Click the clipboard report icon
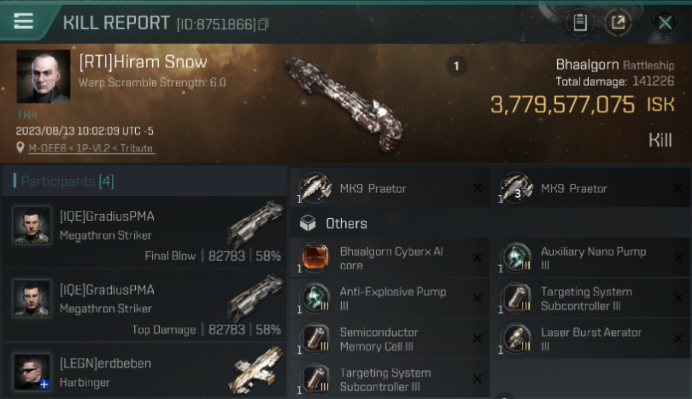Screen dimensions: 692x399 580,23
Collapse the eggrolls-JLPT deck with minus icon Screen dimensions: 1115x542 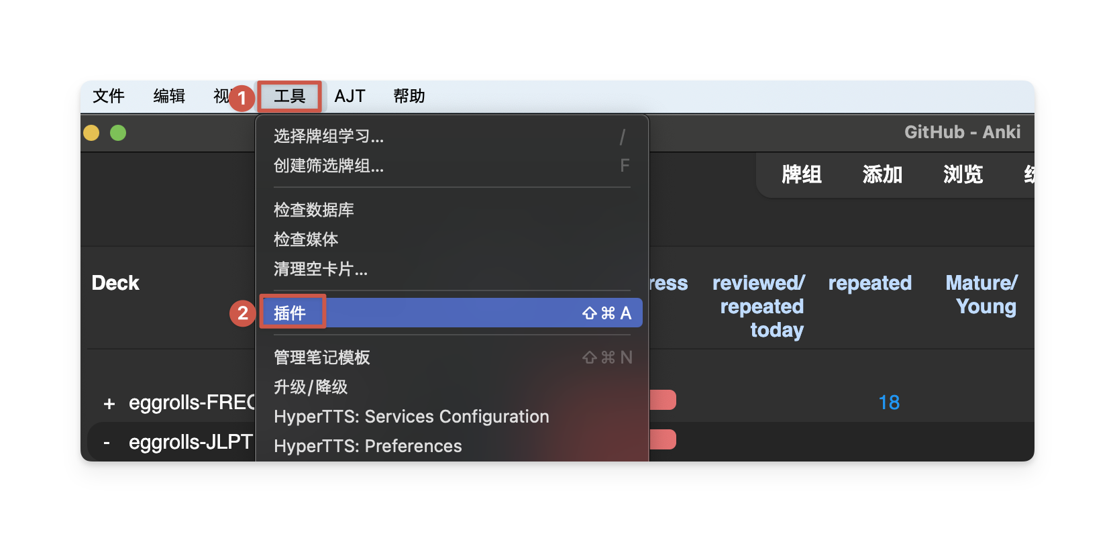click(107, 443)
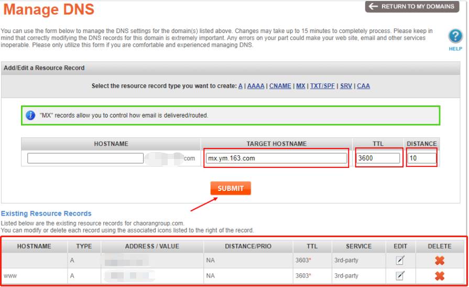Viewport: 469px width, 287px height.
Task: Select the CAA record type link
Action: click(364, 86)
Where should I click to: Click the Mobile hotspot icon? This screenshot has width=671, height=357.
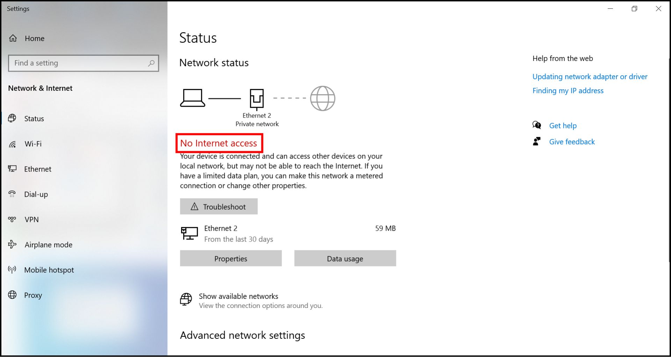click(12, 270)
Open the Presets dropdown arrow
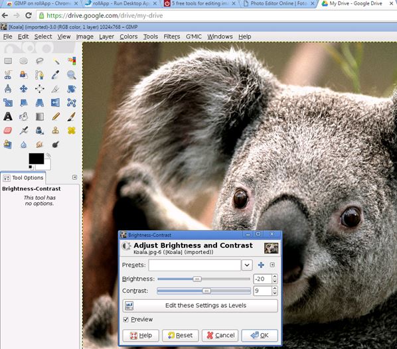 tap(247, 265)
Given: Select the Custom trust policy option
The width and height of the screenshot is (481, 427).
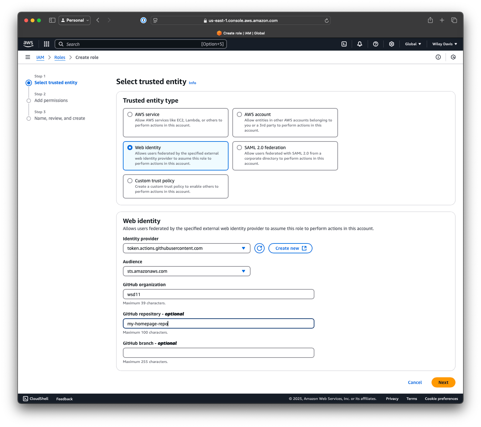Looking at the screenshot, I should point(130,181).
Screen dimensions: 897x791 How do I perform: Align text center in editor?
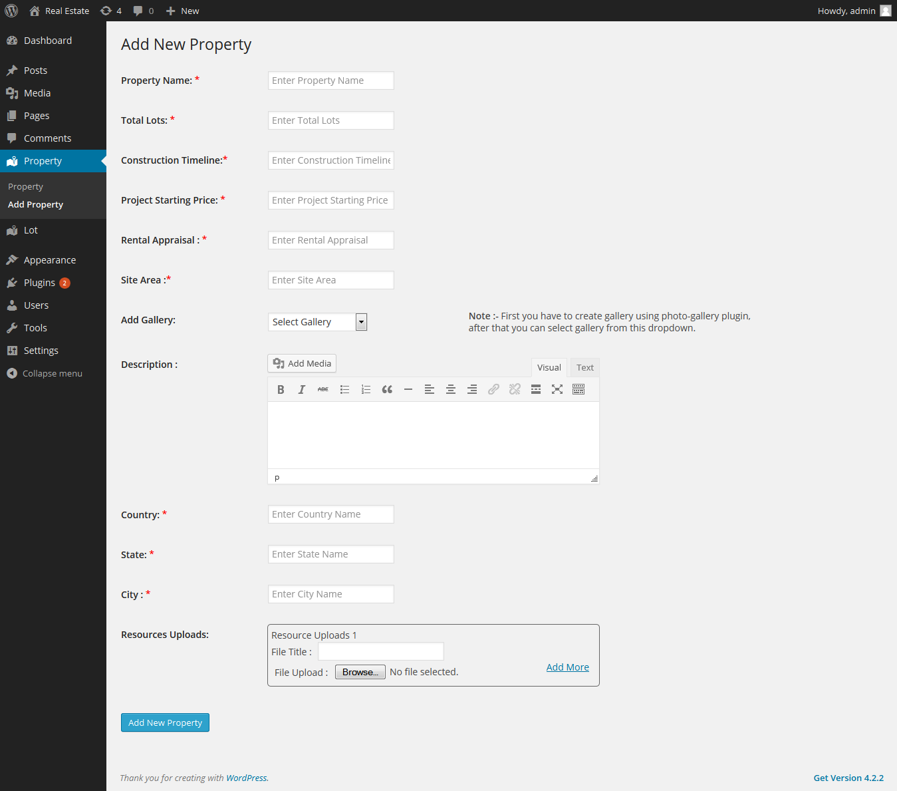[451, 390]
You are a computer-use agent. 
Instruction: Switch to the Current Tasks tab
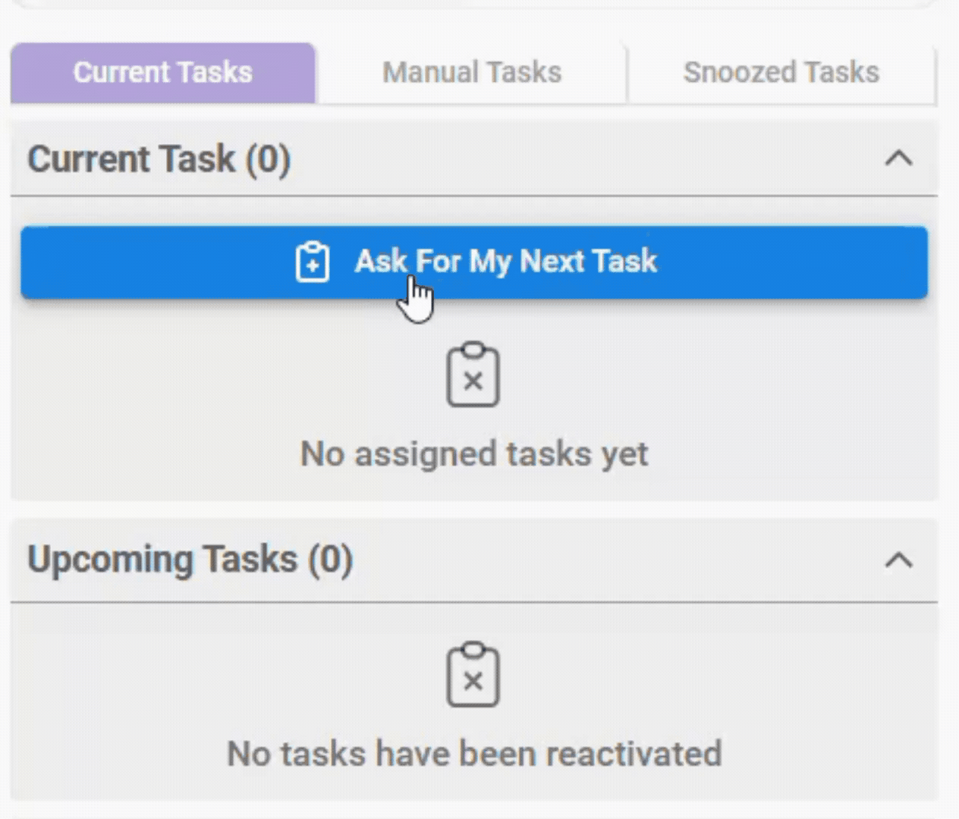[x=162, y=73]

What this task involves:
Reproduce, exactly and with no pictures, the lines from the line containing "You are a computer-use agent." through the closing line of the data above, keeping both ends.

Result for this exercise:
You are a computer-use agent. 
Instruction: Switch to the Current Tasks tab
[x=162, y=73]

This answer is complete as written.